What you should do: Copy the material verbatim from the line with "Click the refresh icon in the header" through the line with "Action: [52, 7]".

Task data:

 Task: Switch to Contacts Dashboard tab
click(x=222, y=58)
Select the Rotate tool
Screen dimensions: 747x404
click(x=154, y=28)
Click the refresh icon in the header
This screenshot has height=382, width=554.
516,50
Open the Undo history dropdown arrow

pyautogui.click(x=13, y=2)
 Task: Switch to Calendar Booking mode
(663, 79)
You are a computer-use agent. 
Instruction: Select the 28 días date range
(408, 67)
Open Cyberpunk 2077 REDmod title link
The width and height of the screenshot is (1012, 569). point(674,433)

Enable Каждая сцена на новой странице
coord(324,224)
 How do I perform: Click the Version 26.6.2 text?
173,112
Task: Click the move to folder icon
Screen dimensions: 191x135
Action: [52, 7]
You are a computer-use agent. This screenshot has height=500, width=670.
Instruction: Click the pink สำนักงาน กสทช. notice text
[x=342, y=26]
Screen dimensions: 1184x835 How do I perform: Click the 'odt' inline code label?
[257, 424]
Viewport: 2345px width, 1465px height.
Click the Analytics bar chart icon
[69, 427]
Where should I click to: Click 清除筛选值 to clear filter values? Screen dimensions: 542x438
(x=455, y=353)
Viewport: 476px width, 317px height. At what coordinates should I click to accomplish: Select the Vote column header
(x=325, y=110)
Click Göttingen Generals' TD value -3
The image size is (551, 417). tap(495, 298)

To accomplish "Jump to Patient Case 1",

Answer to this exercise:
Click the refresh icon in the header
This screenshot has height=382, width=554.
516,50
Open the Undo history dropdown arrow

pyautogui.click(x=13, y=2)
 Task: Switch to Calendar Booking mode
(663, 79)
You are a computer-use agent. 
Instruction: Select the 28 días date range
(408, 67)
Open Cyberpunk 2077 REDmod title link
The width and height of the screenshot is (1012, 569). point(674,433)

Enable Каждая сцена на новой странице
coord(324,224)
 How do I perform: Click the Version 26.6.2 text?
173,112
Task: Click the move to folder icon
Screen dimensions: 191x135
Action: [52, 7]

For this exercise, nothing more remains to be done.